» Metin bölümü:
——
Bir öğretmen olarak plan yapmanın, öğretmen eğitimlerine katılmanın, iyi uygulamaları paylaşmanın önemine vurgu yapmaktasınız. Öğretmenlik uğraşında başka neleri önemli görmektesiniz?

Bu tabii ki önemli, öğrenmek ve paylaşmak kendimizi geliştiriyor. Onun yöntemi de şu şekilde oluyor: hakikaten öğretmen öğretmenden öğreniyor, öğretmen başkasından öğrenmiyor. O yüzden daha çok ders gözlemi yapmak gerekiyor ama “Oldum!” demeden dersi gözlemlemek ve kendimi nasıl geliştirebilirim, demek çok önemli. Öğretmen eğitimleri çoğalmaya başladı, Türkiye’de bu arttı. Ama bu biraz fuarcılığa girmeye başladı, bir organizasyonculuğa dönmeye başladı. Belli bir ücret veriyorsun, burada biraz gönüllü olmalı ve keyifle katılmalı. Ve beslenme. O da nasıl bir beslenme? Kültürel beslenme. Bu ülkenin en büyük eksikliği kültürel geri gidiş, bir vasatlık var. Beslemiyoruz kendimizi. Halk da beslemiyor, eğitimciler de beslemiyor. Kültürel beslenme; sanatla, edebiyatla beslenmek demek. Kimse sanatla ve edebiyatla beslenmiyor, herkes televizyonla beslenir oldu. İşte Televoleler’den, Survivorlar’dan, ünlü kişilerden ve evlenme programlarından geçilmeyen bir kültür var Türkiye’de. Bu kültür de sana bir genişlik ya da bir birikim sunmuyor. Ne ekersen onu biçersin, biz uzun solukludur memlekete kültürsüzlük tohumları ekiyoruz. O kültürsüzlük tohumlarıyla da bir şey biçemiyoruz ne yazık ki. Burada da dönüşüm analiz yapan, üst düzey düşünme becerileri gelişmiş olan öğretmenlerle başlayacak. Bunun yöntemi de çocukları KPSS yerine üst düzey düşünmeye hazırlamak, analiz yapmalarını sağlamak ve zihinlerini yormak. Biz zihinleri yormuyoruz, biz sadece ezberletiyoruz.
——
» Veri satırları:
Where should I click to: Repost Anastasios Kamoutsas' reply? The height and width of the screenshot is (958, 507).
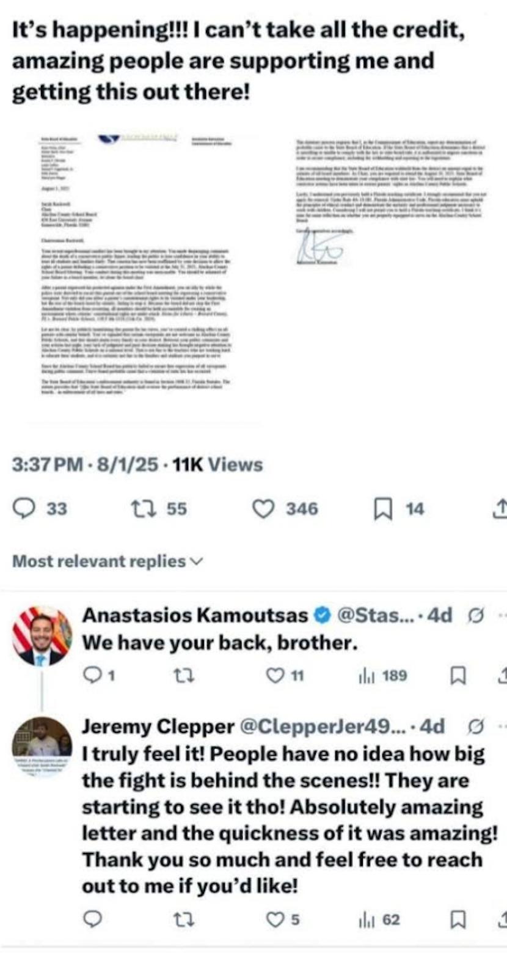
——
» Problem: Metin bölümünde "Bir öğretmen olarak" ifadesinden "neleri önemli görmektesiniz?" ifadesine kadar uzanan kısmı kelimesi kelimesine aktarın. Liste, metin bölümünden bağımsız, ayrı bir malzemedir.

» Alıştırmanın çözümü:
Bir öğretmen olarak plan yapmanın, öğretmen eğitimlerine katılmanın, iyi uygulamaları paylaşmanın önemine vurgu yapmaktasınız. Öğretmenlik uğraşında başka neleri önemli görmektesiniz?